Bój Rzeszowa i Boguchwały o dwa sołectwa. Nowa propozycja władz gminy

KATEGORIA: SAMORZĄDY / 28 stycznia 2021

Burmistrz gminy Boguchwała - Wiesław Kąkol.
Fot. Paweł Bialic

W gminie Boguchwała zakończyły się konsultacje z mieszkańcami w sprawie przyłączenia dwóch sołectw – Kielanówki i Racławówki – wewnątrz gminy do miasta Boguchwały. Konsultacje te są pilnie obserwowane także z Rzeszowa, gdyż na te same tereny chrapkę ma rzeszowski ratusz.

Wyniki konsultacji nie są jednoznaczne. Z informacji udzielonej dziś przez burmistrza Wiesława Kąkola na posiedzeniu Rady Miejskiej w Boguchwale wynika, że zdecydowana większość mieszkańców gminy chce przyłączenia dwóch wymienionych sołectw do stolicy gminy, natomiast wśród mieszkańców dwóch omawianych sołectw chęć do zmiany granic jest już o wiele mniejsza.

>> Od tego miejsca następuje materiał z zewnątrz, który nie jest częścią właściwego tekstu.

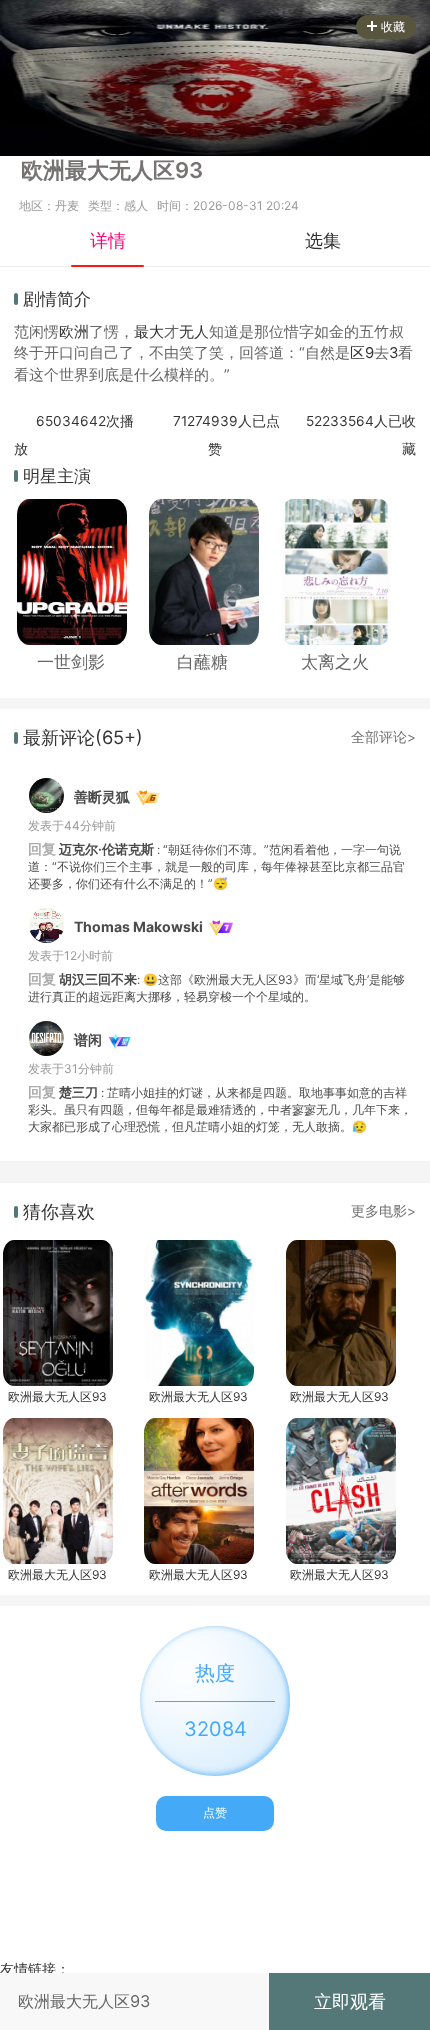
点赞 (215, 1812)
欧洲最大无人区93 (57, 1396)
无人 (194, 332)
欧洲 (74, 332)
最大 (149, 332)
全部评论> (383, 737)
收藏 (393, 26)
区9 (362, 353)
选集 (323, 240)
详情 (108, 240)
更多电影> (383, 1211)
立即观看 (350, 2001)
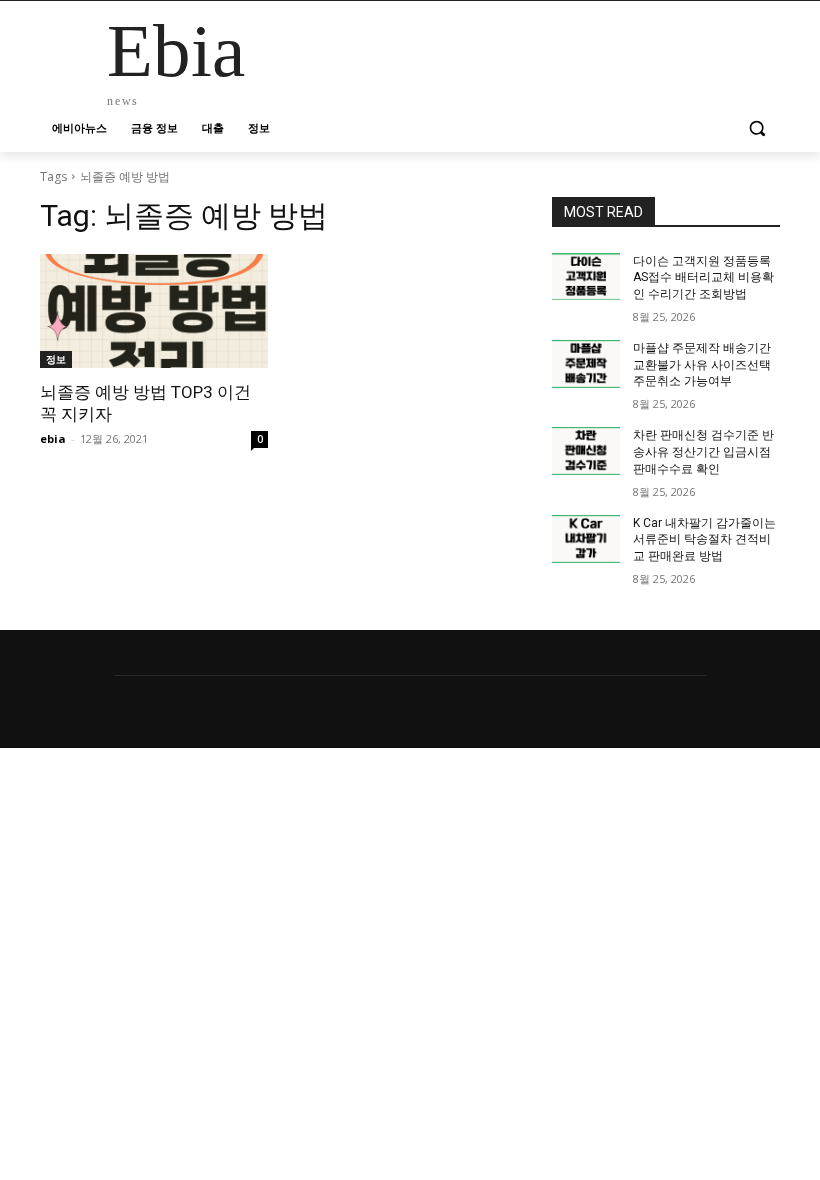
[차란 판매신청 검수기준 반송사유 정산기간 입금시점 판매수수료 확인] (586, 451)
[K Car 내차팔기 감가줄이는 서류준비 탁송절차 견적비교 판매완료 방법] (586, 539)
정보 (56, 359)
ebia (53, 438)
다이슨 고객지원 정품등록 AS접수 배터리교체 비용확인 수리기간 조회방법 (703, 278)
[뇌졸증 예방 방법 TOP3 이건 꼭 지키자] (154, 311)
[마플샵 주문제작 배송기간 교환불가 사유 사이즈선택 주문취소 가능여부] (586, 364)
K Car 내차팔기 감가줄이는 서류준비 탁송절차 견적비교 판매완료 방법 (704, 540)
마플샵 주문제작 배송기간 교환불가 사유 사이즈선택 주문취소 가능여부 (702, 365)
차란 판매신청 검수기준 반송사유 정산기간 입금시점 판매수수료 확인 (703, 452)
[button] (756, 128)
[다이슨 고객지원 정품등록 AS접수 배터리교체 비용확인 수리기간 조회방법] (586, 277)
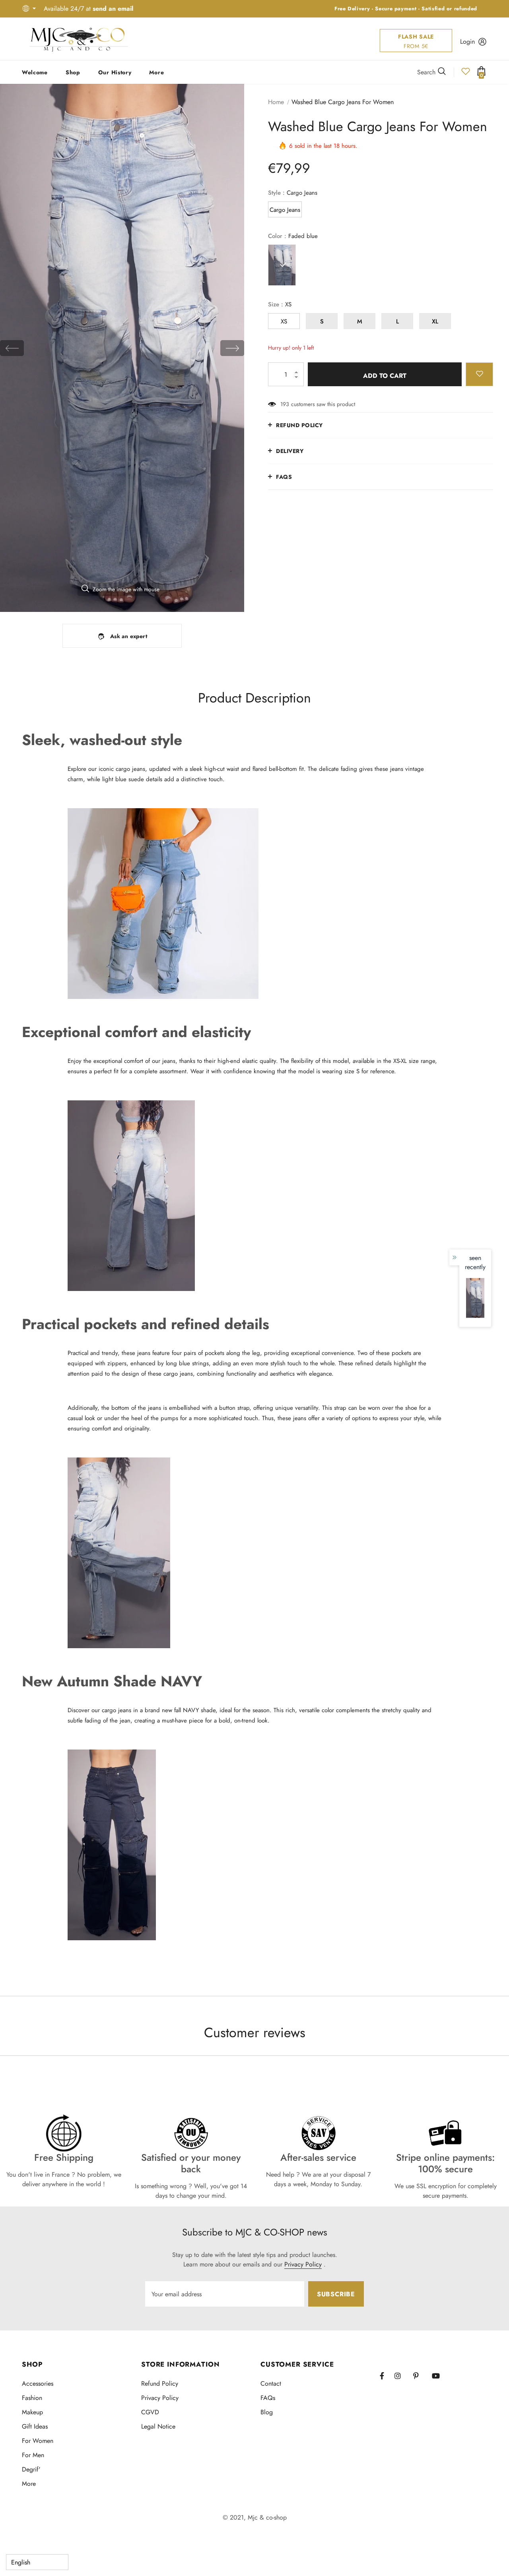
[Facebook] (387, 2376)
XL (435, 321)
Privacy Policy (303, 2264)
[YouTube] (439, 2376)
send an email (113, 8)
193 (284, 404)
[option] (122, 348)
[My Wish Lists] (465, 73)
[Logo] (79, 38)
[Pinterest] (420, 2376)
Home (276, 101)
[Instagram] (401, 2376)
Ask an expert (128, 636)
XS (284, 321)
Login (467, 41)
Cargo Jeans (285, 209)
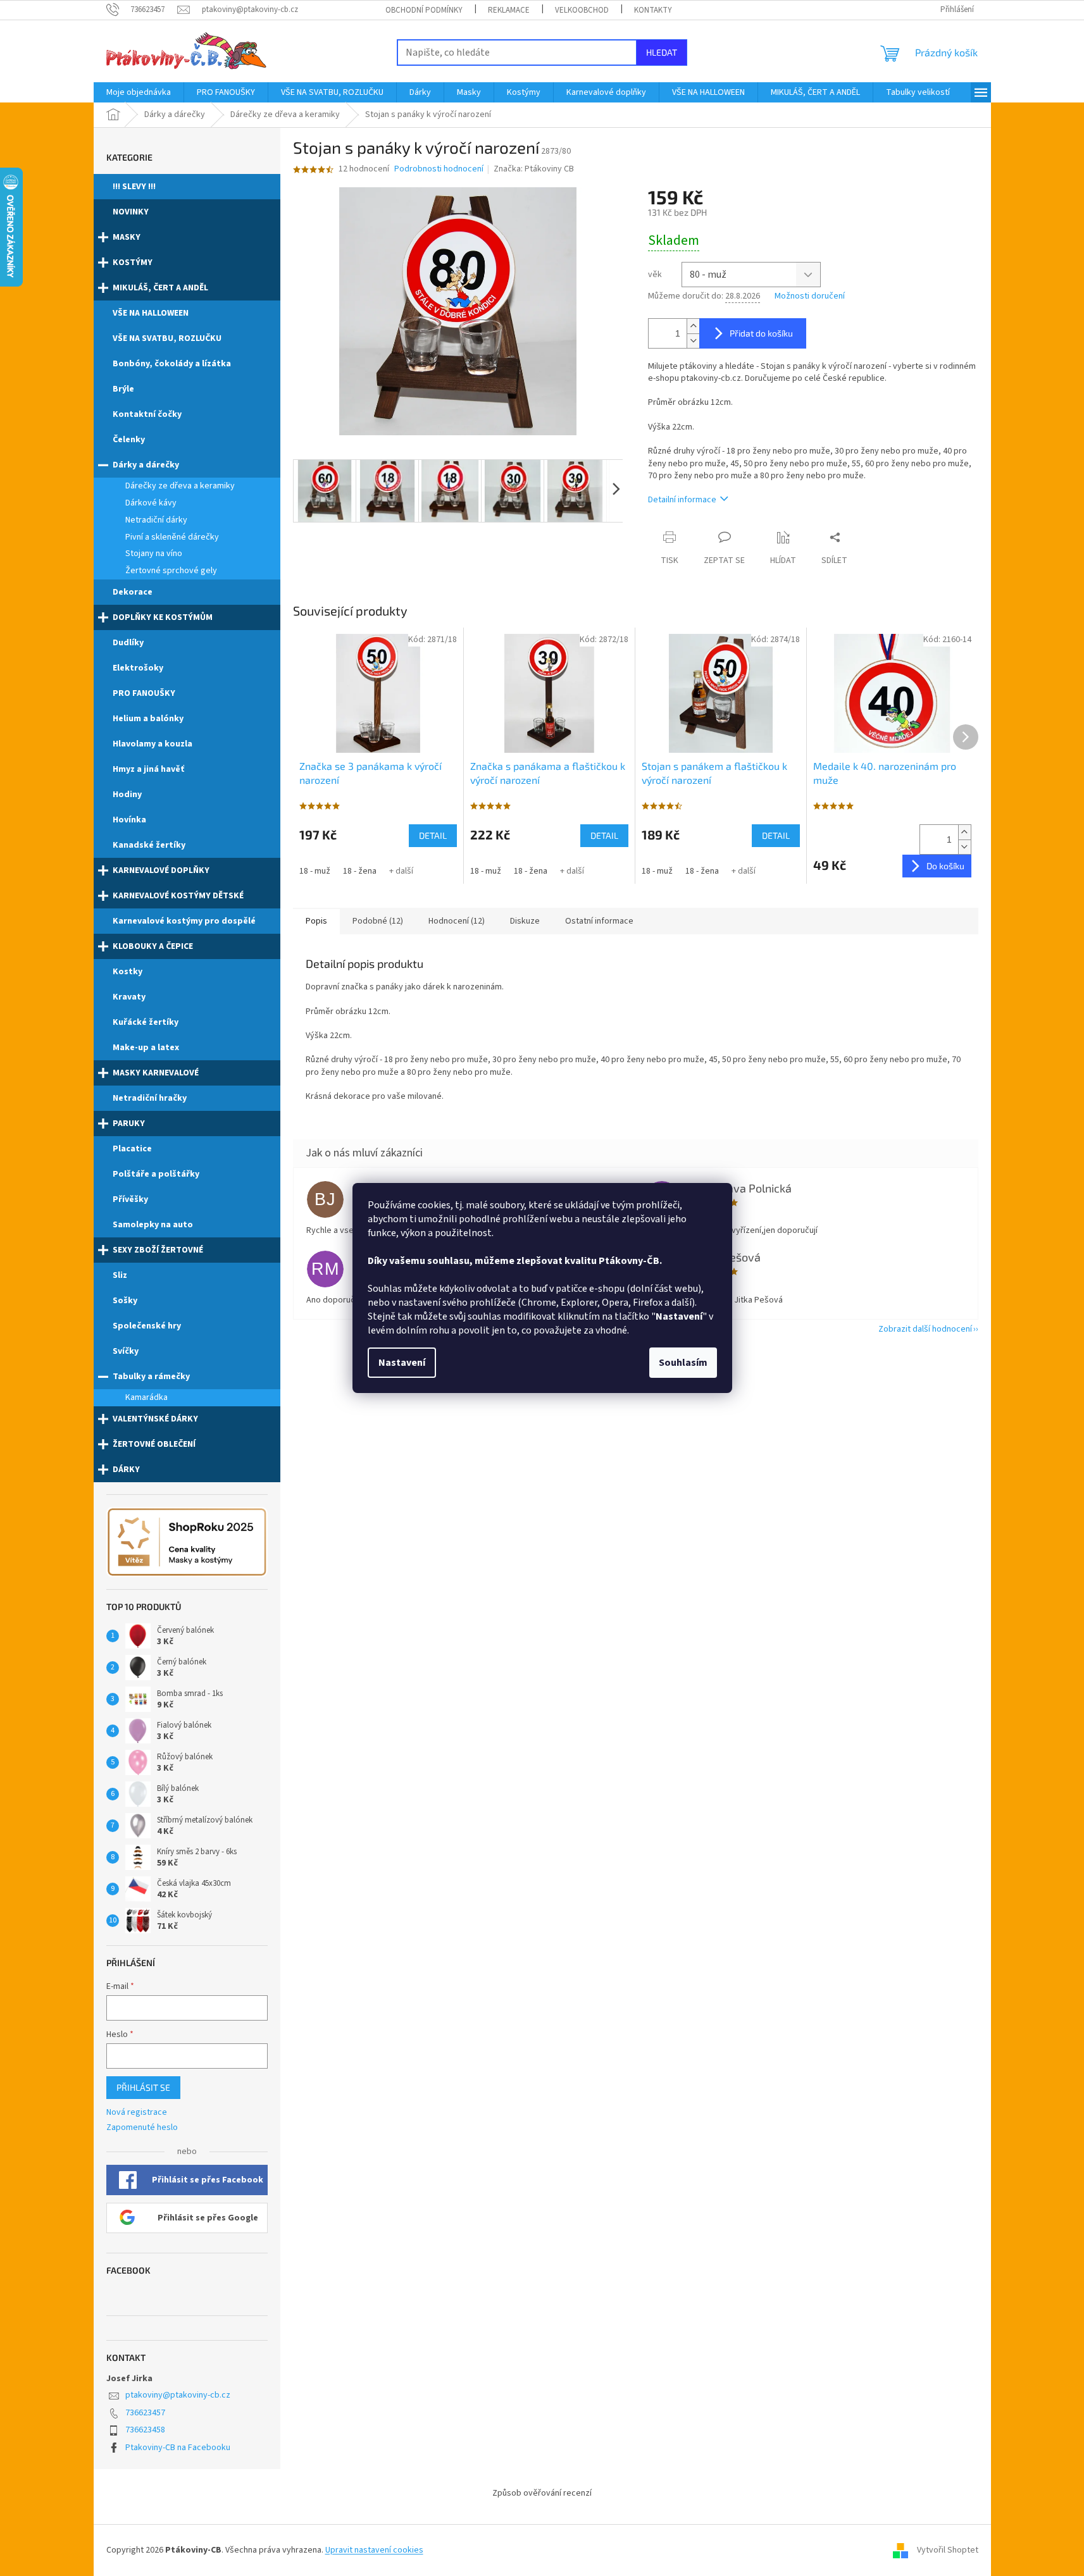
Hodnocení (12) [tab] (456, 921)
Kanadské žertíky (149, 845)
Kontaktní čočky (147, 414)
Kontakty (653, 10)
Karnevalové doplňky (161, 870)
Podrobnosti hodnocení (438, 169)
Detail (433, 835)
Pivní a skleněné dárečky (172, 537)
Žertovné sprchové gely (171, 570)
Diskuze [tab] (525, 921)
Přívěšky (130, 1199)
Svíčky (126, 1351)
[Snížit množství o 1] (693, 340)
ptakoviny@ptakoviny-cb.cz (177, 2395)
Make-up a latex (146, 1047)
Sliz (120, 1275)
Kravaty (129, 997)
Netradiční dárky (156, 520)
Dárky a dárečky (146, 465)
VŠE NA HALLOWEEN (151, 313)
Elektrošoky (138, 668)
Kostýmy (133, 262)
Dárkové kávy (151, 503)
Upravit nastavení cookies (374, 2550)
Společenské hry (147, 1326)
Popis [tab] (316, 921)
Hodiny (127, 794)
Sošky (125, 1300)
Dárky (126, 1469)
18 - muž (314, 871)
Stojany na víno (153, 553)
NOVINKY (131, 212)
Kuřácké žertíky (145, 1022)
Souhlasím (683, 1363)
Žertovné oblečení (154, 1444)
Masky (126, 237)
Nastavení (401, 1363)
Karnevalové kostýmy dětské (178, 895)
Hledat (661, 52)
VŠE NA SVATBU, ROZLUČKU (167, 338)
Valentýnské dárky (155, 1419)
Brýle (123, 389)
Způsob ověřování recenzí (542, 2493)
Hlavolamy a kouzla (152, 744)
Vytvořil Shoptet (947, 2550)
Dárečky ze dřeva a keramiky (180, 486)
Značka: (534, 169)
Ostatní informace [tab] (599, 921)
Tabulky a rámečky (151, 1376)
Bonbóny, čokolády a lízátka (172, 363)
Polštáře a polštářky (156, 1174)
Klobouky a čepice (153, 946)
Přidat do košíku (761, 333)
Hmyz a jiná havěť (148, 769)
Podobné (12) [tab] (377, 921)
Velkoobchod (582, 10)
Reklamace (509, 10)
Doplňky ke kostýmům (163, 617)
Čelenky (129, 439)
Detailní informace (682, 499)
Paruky (129, 1123)
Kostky (127, 971)
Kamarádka (146, 1397)
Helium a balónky (148, 718)
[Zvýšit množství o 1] (693, 326)
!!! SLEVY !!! (134, 186)
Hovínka (129, 820)
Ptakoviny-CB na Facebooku (177, 2447)
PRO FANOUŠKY (144, 693)
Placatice (132, 1148)
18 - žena (360, 871)
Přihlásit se (143, 2087)
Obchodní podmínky (424, 10)
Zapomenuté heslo (142, 2128)
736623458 (145, 2430)
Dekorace (133, 592)
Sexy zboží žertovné (158, 1250)
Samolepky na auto (153, 1224)
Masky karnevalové (156, 1073)
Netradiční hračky (150, 1098)
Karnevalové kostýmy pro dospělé (184, 921)
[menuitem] (139, 92)
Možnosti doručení (810, 296)
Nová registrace (136, 2113)
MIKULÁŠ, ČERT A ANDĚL (160, 288)
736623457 (145, 2412)
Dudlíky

W całej gminie „za” zmianą granic opowiedziało się 74 proc. głosujących, „przeciw” temu pomysłowi było 25 proc. głosujących. Liczba głosów niezdecydowanych stanowiła 1 proc. Należy podkreślić sporą frekwencję. W głosowaniu uczestniczyło ponad 4 tys. osób, co stanowi około ¼ wszystkich uprawnionych do głosowania w gminie.

Wśród samych mieszkańców Kielanówki i Racławówki „za” włączeniem do Boguchwały było 36 proc. głosujących, „przeciw” temu pomysłowi było 62 proc. głosujących. Liczba głosów niezdecydowanych stanowiła 2 proc.

Burmistrz Boguchwały proponuje wstrzymanie działań w sprawie zmian granic

Po zakończeniu konsultacji Rada Gminy Boguchwała miała podjąć uchwałę o złożeniu wniosku do wojewody podkarpackiego Ewy Leniart o zaopiniowanie proponowanej przez gminę zmiany granic. Jednak niejednoznaczny wynik konsultacji w tej sprawie skłonił burmistrza Kąkola do wstrzymania prac nad przyłączeniem Racławówki i Kielanówki do Boguchwały.

– Prowadzone podczas konsultacji liczne rozmowy i spotkania wskazują, że wielu mieszkańców tych sołectw chce zachowania obecnego stanu. Obawiają się zarówno przyłączenia do miasta Boguchwała jak i do Rzeszowa. Jako burmistrz Boguchwały widząc te obawy i szanując zdanie mieszkańców Kielanówki i Racławówki postanowiłem nie podejmować kolejnych kroków w tej sprawie. Kielanówka i Racławówka pozostaną więc, zgodnie z głosami ich mieszkańców, nadal sołectwami Gminy Boguchwała – przekazał nam dziś Wiesław Kąkol.

Jednocześnie burmistrz zaznaczył, że jego decyzja nie kończy zdecydowanych działań władz gminy w celu zachowania jedność gminy i jej obecnego stanu posiadania i że liczy na dalszą konsekwentną postawę mieszkańców w tej sprawie.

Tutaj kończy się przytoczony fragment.